• [What to do]:
Some of the lines below need repeating. Reproduce exactly those between the lines holding "Click the purple" and "Select the Построение tab at bottom", inclusive.

Segment Open

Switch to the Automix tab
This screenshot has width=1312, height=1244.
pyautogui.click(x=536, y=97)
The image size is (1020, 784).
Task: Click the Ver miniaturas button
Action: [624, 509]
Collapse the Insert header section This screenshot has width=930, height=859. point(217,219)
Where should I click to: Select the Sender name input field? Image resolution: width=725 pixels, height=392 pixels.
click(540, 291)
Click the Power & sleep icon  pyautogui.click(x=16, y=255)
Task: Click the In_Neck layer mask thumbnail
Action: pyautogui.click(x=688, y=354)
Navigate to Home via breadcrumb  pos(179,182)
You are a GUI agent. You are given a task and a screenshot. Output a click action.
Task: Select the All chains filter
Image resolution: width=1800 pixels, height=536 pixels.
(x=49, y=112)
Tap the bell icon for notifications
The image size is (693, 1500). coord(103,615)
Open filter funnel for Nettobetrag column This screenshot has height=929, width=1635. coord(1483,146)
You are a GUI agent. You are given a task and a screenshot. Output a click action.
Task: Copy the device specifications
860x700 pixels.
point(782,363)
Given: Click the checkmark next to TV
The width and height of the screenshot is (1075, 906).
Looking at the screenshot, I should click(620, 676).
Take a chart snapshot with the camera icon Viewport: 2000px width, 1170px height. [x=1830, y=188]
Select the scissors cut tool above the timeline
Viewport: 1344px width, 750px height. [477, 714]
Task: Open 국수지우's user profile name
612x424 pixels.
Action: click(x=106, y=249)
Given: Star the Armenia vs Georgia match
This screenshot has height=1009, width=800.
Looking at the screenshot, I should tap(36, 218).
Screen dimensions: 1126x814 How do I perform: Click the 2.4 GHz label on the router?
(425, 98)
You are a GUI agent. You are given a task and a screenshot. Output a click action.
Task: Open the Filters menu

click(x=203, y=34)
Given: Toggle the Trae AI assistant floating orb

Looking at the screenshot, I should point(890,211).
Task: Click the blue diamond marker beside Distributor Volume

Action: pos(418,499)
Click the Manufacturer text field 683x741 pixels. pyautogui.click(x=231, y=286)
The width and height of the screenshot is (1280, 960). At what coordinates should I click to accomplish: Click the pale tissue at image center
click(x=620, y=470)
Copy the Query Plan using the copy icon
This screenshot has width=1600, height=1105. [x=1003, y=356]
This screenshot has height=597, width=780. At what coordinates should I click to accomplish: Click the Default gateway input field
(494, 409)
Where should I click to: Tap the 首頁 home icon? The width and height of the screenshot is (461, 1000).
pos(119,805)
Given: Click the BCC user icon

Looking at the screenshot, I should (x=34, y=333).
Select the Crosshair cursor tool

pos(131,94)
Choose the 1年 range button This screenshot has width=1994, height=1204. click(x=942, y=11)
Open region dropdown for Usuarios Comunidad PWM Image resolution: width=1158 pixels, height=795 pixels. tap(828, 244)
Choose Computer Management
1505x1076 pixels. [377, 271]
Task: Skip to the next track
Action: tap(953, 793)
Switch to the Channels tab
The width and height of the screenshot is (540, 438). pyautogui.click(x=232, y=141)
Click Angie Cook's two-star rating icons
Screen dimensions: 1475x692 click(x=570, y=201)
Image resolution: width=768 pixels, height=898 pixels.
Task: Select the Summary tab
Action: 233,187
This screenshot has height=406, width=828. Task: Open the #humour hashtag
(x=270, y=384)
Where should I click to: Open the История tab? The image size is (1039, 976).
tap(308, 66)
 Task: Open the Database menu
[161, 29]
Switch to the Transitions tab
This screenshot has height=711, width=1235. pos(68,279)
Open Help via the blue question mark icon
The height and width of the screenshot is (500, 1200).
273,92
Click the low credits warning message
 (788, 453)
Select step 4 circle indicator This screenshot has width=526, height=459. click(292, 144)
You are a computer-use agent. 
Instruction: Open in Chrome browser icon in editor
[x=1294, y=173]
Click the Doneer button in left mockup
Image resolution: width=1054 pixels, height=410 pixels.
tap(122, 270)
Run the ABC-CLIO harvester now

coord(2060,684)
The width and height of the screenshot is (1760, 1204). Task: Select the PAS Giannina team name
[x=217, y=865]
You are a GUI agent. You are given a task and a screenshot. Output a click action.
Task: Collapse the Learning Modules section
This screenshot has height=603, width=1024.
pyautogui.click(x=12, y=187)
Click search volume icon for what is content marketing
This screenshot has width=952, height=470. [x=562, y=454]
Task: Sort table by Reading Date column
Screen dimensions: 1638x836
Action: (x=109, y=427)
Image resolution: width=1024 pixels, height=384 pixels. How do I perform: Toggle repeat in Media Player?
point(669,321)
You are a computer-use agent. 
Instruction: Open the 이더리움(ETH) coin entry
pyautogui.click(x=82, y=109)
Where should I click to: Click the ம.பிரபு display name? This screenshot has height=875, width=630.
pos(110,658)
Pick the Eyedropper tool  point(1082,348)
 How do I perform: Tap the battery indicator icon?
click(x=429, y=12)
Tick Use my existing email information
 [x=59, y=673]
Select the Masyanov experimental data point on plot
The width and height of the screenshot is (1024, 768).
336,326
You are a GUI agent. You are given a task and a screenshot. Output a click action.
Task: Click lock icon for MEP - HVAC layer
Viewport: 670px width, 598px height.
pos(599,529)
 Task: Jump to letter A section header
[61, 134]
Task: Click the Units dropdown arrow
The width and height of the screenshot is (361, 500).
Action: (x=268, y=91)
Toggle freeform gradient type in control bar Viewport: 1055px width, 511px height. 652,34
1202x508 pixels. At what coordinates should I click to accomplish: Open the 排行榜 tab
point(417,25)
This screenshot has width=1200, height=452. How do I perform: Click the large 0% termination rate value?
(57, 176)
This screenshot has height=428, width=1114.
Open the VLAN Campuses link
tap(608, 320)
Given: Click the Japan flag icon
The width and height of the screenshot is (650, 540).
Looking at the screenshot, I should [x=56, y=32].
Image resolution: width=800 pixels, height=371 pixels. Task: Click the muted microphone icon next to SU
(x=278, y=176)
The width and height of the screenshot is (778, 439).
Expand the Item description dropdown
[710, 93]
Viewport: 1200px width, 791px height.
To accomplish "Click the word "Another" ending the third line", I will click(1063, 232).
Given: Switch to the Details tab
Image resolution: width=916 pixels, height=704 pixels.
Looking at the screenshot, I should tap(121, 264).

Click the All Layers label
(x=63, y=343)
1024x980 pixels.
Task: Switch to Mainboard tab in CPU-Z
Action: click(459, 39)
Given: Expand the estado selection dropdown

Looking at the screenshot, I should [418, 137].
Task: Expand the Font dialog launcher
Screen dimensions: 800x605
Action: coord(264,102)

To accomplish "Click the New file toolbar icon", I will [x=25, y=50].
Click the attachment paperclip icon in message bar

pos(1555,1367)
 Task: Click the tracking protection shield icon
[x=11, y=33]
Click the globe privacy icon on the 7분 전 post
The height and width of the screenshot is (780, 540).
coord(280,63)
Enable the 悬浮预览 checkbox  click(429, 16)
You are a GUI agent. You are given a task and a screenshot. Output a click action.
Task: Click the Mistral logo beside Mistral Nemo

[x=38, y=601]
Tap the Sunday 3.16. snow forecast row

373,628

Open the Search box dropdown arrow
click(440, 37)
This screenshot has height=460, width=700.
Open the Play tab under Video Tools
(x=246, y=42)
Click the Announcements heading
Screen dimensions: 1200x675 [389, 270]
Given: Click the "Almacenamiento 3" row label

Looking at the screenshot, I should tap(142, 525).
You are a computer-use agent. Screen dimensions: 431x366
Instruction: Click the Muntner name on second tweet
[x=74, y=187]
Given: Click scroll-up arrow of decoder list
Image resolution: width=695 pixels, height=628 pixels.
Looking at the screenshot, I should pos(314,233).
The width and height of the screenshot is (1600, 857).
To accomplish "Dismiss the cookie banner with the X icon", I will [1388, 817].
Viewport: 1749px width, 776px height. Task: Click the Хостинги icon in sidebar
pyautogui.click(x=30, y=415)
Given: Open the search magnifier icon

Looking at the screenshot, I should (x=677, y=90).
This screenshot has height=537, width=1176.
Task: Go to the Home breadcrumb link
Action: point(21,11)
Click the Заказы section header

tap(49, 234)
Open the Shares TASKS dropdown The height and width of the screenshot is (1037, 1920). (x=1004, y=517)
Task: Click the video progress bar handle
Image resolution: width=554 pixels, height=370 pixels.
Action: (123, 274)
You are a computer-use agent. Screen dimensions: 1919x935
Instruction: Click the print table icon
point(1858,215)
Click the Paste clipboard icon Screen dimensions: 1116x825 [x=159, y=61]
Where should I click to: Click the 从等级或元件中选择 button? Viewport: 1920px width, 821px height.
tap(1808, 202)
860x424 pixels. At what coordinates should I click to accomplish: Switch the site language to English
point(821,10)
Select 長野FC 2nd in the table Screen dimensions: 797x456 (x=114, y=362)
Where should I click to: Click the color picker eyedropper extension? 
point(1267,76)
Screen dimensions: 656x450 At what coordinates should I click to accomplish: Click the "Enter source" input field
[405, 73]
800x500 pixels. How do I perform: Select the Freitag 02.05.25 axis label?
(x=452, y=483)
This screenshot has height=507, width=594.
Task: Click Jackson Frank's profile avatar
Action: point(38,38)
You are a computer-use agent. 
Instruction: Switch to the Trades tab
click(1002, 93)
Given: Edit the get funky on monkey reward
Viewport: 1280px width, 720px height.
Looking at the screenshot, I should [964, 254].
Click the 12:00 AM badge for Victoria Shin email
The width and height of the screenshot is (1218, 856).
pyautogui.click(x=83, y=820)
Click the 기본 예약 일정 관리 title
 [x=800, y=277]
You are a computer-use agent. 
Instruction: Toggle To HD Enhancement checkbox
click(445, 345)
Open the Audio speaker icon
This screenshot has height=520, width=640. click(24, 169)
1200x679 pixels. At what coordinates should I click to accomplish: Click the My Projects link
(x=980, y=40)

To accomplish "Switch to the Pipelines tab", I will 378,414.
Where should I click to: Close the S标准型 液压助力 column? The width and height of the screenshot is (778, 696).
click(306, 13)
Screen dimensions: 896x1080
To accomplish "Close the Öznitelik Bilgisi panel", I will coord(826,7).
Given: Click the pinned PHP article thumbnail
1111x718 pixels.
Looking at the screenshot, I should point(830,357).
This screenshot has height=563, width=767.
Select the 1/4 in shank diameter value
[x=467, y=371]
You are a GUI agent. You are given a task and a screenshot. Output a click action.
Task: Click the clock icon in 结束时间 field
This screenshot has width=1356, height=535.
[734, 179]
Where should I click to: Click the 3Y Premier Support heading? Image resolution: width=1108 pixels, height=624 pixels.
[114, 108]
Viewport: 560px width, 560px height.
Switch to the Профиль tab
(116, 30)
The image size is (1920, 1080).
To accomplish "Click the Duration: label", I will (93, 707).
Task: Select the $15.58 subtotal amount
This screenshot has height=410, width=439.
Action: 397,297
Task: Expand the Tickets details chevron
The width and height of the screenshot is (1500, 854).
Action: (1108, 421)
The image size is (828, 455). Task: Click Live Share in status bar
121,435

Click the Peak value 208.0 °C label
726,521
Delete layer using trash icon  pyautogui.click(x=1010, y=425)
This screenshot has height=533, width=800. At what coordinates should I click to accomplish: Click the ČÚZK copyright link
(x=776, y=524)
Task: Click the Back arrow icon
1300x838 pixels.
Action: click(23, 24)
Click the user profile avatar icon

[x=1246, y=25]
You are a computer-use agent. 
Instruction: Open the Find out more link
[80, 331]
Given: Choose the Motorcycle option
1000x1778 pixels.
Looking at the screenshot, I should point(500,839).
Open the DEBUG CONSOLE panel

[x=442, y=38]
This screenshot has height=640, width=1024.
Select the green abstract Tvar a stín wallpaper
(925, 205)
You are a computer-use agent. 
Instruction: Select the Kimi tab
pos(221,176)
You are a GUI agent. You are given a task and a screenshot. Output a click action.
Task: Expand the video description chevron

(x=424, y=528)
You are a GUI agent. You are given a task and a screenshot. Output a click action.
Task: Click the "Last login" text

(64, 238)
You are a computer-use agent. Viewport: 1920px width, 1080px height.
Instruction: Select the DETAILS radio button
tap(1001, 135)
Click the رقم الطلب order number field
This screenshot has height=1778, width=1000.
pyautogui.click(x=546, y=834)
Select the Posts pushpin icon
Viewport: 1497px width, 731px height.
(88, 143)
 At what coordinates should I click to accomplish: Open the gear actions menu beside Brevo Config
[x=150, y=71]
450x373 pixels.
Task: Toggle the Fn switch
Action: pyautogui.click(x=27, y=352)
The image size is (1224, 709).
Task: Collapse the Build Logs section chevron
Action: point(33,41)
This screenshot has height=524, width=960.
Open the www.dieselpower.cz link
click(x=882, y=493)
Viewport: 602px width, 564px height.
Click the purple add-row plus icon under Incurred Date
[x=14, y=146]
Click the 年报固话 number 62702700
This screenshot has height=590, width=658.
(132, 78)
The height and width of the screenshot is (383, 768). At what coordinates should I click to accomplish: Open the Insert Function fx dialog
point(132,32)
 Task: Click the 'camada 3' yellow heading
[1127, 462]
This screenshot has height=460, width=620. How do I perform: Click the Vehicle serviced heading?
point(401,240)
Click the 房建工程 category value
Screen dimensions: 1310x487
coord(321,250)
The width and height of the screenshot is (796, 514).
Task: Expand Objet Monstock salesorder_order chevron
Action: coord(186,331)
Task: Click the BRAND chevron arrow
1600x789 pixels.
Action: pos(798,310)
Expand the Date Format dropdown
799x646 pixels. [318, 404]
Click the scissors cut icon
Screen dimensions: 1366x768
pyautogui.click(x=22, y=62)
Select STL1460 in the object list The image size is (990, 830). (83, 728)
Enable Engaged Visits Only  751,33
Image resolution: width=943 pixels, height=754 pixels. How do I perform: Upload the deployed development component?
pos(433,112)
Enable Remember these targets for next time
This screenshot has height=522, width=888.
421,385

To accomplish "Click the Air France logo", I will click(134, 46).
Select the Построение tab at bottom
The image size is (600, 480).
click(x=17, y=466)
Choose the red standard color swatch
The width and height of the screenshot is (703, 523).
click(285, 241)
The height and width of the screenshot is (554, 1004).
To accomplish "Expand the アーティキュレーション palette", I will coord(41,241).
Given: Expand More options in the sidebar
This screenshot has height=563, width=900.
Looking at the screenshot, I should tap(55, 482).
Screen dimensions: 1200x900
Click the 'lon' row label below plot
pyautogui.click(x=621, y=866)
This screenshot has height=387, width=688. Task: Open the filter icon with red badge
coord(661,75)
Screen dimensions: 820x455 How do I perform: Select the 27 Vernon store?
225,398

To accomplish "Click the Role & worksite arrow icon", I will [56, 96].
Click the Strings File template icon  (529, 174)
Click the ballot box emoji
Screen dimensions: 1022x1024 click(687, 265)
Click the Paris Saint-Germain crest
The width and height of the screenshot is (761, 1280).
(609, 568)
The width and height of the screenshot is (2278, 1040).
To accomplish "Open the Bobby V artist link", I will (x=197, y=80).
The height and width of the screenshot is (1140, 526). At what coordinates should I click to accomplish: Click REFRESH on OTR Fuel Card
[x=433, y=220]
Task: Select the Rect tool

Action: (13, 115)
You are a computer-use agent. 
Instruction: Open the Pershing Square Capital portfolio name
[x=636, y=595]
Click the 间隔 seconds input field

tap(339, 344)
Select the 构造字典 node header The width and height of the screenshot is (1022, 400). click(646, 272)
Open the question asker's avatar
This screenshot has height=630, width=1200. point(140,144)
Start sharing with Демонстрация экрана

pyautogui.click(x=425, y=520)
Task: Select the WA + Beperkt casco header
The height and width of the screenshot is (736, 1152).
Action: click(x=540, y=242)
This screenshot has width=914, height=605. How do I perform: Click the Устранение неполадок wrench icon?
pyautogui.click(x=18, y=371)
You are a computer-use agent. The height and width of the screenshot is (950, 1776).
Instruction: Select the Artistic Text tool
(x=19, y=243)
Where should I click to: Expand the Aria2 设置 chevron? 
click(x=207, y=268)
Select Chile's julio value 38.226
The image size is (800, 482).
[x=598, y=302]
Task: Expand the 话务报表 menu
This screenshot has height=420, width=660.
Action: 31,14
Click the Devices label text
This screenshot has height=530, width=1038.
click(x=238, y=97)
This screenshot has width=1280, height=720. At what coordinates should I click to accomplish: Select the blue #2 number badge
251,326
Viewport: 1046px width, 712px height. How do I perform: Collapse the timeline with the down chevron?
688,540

Segment Closed

• [Response box]:
Click the purple add-row plus icon under Incurred Date
[x=14, y=146]
Click the 年报固话 number 62702700
This screenshot has height=590, width=658.
(132, 78)
The height and width of the screenshot is (383, 768). At what coordinates should I click to accomplish: Open the Insert Function fx dialog
point(132,32)
 Task: Click the 'camada 3' yellow heading
[1127, 462]
This screenshot has height=460, width=620. How do I perform: Click the Vehicle serviced heading?
point(401,240)
Click the 房建工程 category value
Screen dimensions: 1310x487
coord(321,250)
The width and height of the screenshot is (796, 514).
Task: Expand Objet Monstock salesorder_order chevron
Action: coord(186,331)
Task: Click the BRAND chevron arrow
1600x789 pixels.
Action: pos(798,310)
Expand the Date Format dropdown
799x646 pixels. [318, 404]
Click the scissors cut icon
Screen dimensions: 1366x768
pyautogui.click(x=22, y=62)
Select STL1460 in the object list The image size is (990, 830). (83, 728)
Enable Engaged Visits Only  751,33
Image resolution: width=943 pixels, height=754 pixels. How do I perform: Upload the deployed development component?
pos(433,112)
Enable Remember these targets for next time
This screenshot has height=522, width=888.
421,385

To accomplish "Click the Air France logo", I will click(134, 46).
Select the Построение tab at bottom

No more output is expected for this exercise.